Problem → Reproduce, character for character, everything in the entries from the line containing "Where should I click to: Click" down to the line containing "pos(76,251)", with both of those lines included.

Data for locating visible targets:

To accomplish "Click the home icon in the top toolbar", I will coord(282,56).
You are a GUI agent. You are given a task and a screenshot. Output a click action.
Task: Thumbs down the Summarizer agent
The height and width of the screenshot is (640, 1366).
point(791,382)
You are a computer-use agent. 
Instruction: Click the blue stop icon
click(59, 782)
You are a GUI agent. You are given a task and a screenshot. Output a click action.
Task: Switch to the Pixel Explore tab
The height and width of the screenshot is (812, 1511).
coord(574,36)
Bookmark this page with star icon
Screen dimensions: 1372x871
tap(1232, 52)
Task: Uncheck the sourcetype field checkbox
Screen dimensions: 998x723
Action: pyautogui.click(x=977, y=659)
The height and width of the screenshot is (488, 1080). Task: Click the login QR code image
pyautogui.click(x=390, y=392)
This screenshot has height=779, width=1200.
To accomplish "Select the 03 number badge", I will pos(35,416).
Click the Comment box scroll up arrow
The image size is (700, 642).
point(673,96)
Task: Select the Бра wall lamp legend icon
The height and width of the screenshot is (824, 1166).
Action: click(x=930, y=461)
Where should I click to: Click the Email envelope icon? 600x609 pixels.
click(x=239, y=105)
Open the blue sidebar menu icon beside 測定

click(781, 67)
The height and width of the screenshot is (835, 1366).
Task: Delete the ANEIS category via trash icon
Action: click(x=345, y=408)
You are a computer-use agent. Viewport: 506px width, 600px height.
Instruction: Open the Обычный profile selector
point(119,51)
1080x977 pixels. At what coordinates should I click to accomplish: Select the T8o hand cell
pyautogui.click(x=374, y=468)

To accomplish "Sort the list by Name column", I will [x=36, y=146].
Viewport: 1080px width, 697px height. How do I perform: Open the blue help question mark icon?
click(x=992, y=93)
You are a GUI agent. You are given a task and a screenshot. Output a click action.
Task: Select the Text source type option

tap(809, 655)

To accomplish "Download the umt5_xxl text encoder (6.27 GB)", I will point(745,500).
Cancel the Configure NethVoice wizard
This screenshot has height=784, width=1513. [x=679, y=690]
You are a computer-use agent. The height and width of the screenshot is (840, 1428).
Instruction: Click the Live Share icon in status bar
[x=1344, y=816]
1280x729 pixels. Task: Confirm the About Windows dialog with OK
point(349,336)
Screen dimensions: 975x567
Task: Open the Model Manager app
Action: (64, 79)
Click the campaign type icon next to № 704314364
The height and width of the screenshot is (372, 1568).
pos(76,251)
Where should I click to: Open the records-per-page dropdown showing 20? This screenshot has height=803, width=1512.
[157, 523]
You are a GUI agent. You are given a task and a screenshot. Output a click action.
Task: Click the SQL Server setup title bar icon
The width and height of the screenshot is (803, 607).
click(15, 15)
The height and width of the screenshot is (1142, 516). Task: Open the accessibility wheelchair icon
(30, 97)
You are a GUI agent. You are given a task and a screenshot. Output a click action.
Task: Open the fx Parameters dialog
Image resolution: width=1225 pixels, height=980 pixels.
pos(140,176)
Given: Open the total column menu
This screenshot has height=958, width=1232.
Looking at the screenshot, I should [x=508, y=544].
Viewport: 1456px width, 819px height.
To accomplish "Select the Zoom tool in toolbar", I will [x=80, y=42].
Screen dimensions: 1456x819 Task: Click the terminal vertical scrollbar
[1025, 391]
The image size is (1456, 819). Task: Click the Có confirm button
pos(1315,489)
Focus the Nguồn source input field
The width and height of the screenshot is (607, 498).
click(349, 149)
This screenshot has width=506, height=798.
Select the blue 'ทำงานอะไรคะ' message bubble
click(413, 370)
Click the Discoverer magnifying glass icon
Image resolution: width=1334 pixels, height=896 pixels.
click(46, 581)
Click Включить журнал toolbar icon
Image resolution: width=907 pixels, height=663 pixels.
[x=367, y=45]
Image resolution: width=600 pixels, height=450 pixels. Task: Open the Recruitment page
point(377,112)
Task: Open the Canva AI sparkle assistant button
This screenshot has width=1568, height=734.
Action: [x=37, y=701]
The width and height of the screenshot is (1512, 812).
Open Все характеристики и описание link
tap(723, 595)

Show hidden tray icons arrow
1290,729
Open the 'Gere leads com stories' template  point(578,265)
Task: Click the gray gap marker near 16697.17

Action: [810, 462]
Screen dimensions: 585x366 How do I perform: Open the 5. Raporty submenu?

Result →
Where should I click to: Click the Email envelope icon? 600x609 pixels.
click(x=239, y=105)
Open the blue sidebar menu icon beside 測定

click(781, 67)
The height and width of the screenshot is (835, 1366).
Task: Delete the ANEIS category via trash icon
Action: click(x=345, y=408)
You are a computer-use agent. Viewport: 506px width, 600px height.
Instruction: Open the Обычный profile selector
point(119,51)
1080x977 pixels. At what coordinates should I click to accomplish: Select the T8o hand cell
pyautogui.click(x=374, y=468)

To accomplish "Sort the list by Name column", I will [x=36, y=146].
Viewport: 1080px width, 697px height. How do I perform: Open the blue help question mark icon?
click(x=992, y=93)
You are a GUI agent. You are given a task and a screenshot. Output a click action.
Task: Select the Text source type option

tap(809, 655)

To accomplish "Download the umt5_xxl text encoder (6.27 GB)", I will point(745,500).
Cancel the Configure NethVoice wizard
This screenshot has height=784, width=1513. [x=679, y=690]
You are a computer-use agent. The height and width of the screenshot is (840, 1428).
Instruction: Click the Live Share icon in status bar
[x=1344, y=816]
1280x729 pixels. Task: Confirm the About Windows dialog with OK
point(349,336)
Screen dimensions: 975x567
Task: Open the Model Manager app
Action: (64, 79)
Click the campaign type icon next to № 704314364
The height and width of the screenshot is (372, 1568).
pos(76,251)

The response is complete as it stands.